Freeman and Art Market Productions also run fairs in San Francisco and Seattle. It’s what they do. They’re not taking a flier on Atlanta; the fair isn’t a trial balloon. AMP is not based in Atlanta. Expanding there is not charity.
“It's years-long listening on my end. Where is there this general buzz generating from? Where are my gallery partners from around the country and around the world, where are they asking me about? Where do they have questions about a potential collector community,” Freeman explains of the factors leading to launching the fair. “Gathering input from the people I work with from around the world, but then it's looking at hard data. Atlanta has the fifth highest national GDP. There's growth in so many different sectors with the film industry becoming what it is here, and all of the enterprise that's coming in with companies headquartering In Georgia.”
A staggering 19 Fortune 500 companies call Atlanta home including Home Depot, UPS, Delta airlines, Coca-Cola, and Aflac. Thousands of highly paid executives. Executives who’ve relocated from all over the country and world, including its arts capitals, to work there. Potential collectors.
The city has a ton of money and there are few activities Atlantans enjoy partaking in more than spending it.

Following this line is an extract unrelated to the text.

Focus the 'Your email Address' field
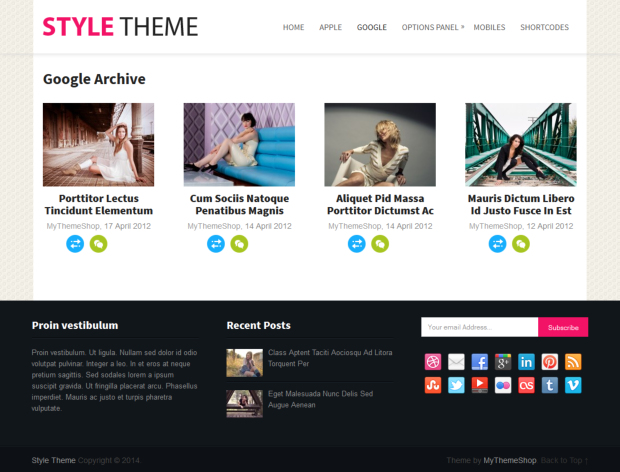Image resolution: width=620 pixels, height=472 pixels. [x=479, y=327]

Freeman, AMP, and the galleries and cultural partners who’ve thrown in on the Atlanta Art Fair, want to move fine art up the shopping list.

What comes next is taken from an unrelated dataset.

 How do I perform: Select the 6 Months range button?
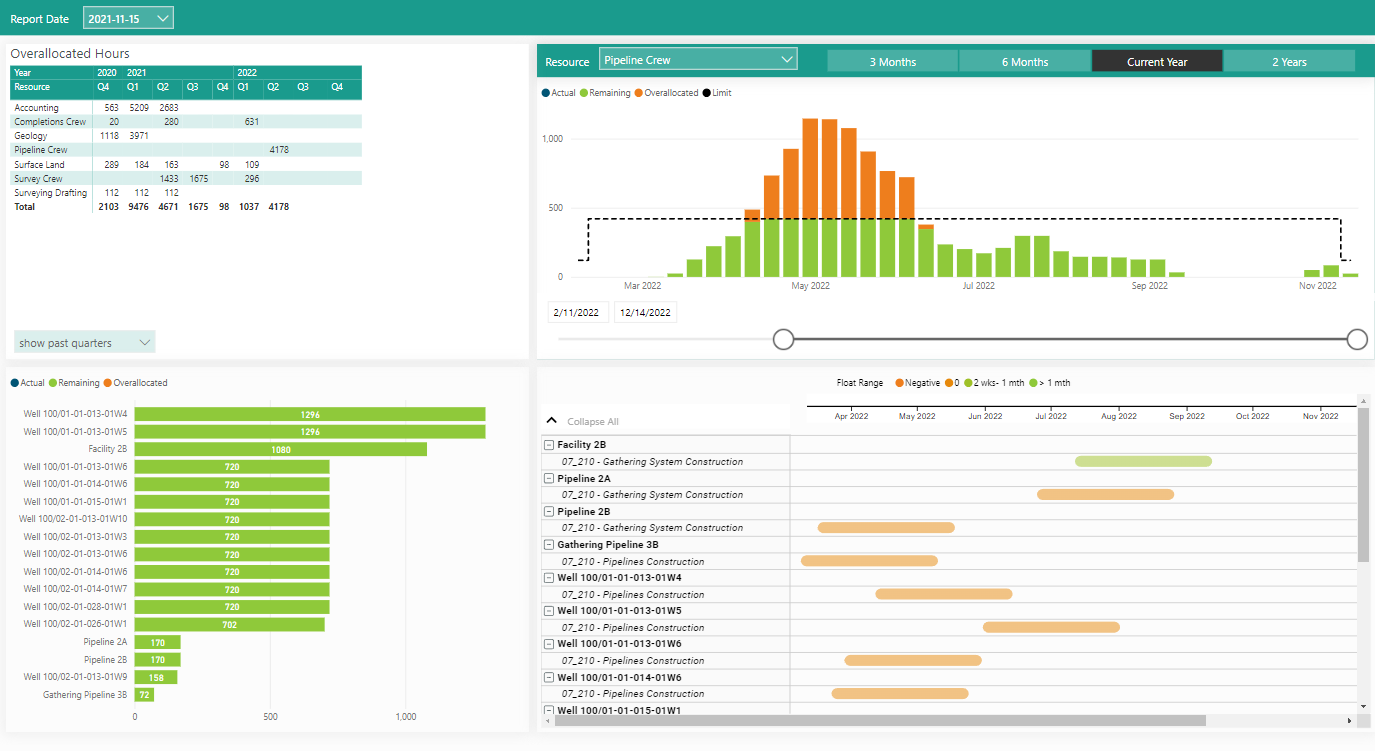1025,62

“My company and I have been looking for places where we think our art fair model could be an additive to the community and Atlanta has been top of the list or five years,” Freeman said. “The creativity, the economic viability of the city, and this undercurrent of hustle and collaborative, cooperative work from the art space, it's unparalleled right now.”
Atlanta Art Fair
Among the more than 60 galleries from around the nation and world taking part in the Atlanta Art Fair, 20-plus call the Atlanta area home. The fair will also spotlight numerous local arts museums, organizations, and non-profits. The High Museum of Art has joined as lead institutional partner. Atlanta-based guest curators Lauren Jackson Harris and Karen Comer Lowe played critical roles in helping program the event which includes a full schedule of talks Friday, Saturday, and Sunday.

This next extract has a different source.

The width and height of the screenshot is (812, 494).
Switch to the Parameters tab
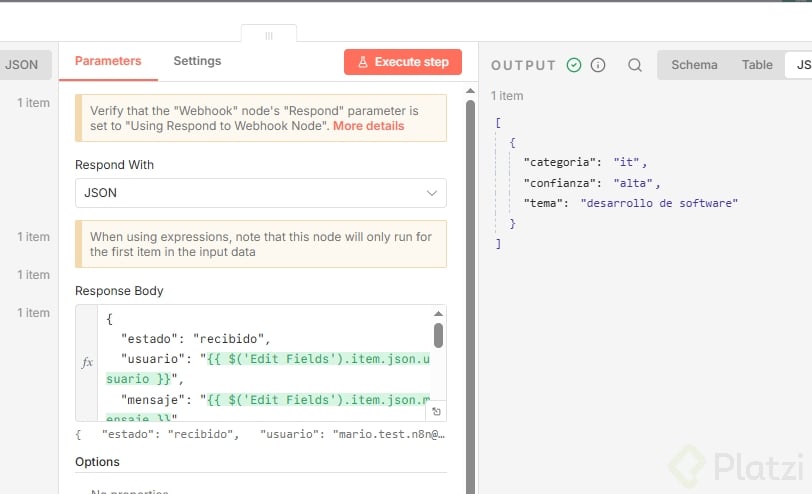pos(108,61)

The Atlanta Art Fair is an Atlanta art fair, not just an art fair taking place in Atlanta.
“That's where I think my company has really found its niche. We build platforms. We have no overarching brand that identifies our art fairs from others. We build a platform for the communities in which we operate,” Freeman said. “This show is about Atlanta.”
Single day general admission tickets begin at $35. Doors open to the public at 11:00 AM each day. Closing time is 7:00 PM Friday and Saturday, 6:00 PM on Sunday.
Around Town
The Atlanta Art Fair highlights a dizzying assortment of cultural shindigs taking place across the city this week, Atlanta Art Week.
There’s also the Atlanta Design Festival. Atlanta Fashion Week. Out on Film, Atlanta’s LGBTQ+ film festival.
Atlanta’s art museums have put their best foot forward as well.
At the High Museum, special exhibitions for homegrown photographer Tyler Mitchell, and selections from the collection of Swizz Beatz and Alicia Keys are on view. Anyone brave enough to fight the traffic heading north of downtown to the Bernard A. Zuckerman Museum of Art at Kennesaw State University will be rewarded with “Jeffrey Gibson: They Teach Love: From the Collections of Jordan D. Schnitzer and His Family Foundation exhibition.” Gibson is presently representing the United States at the Venice Biennale. Ming Smith’s photography displayed at the Spelman College Museum of Fine Art would be distinguished at any art museum in the nation.
Welcome to Atlanta, where the arts scene isn’t emerging as nationally important, it has arrived.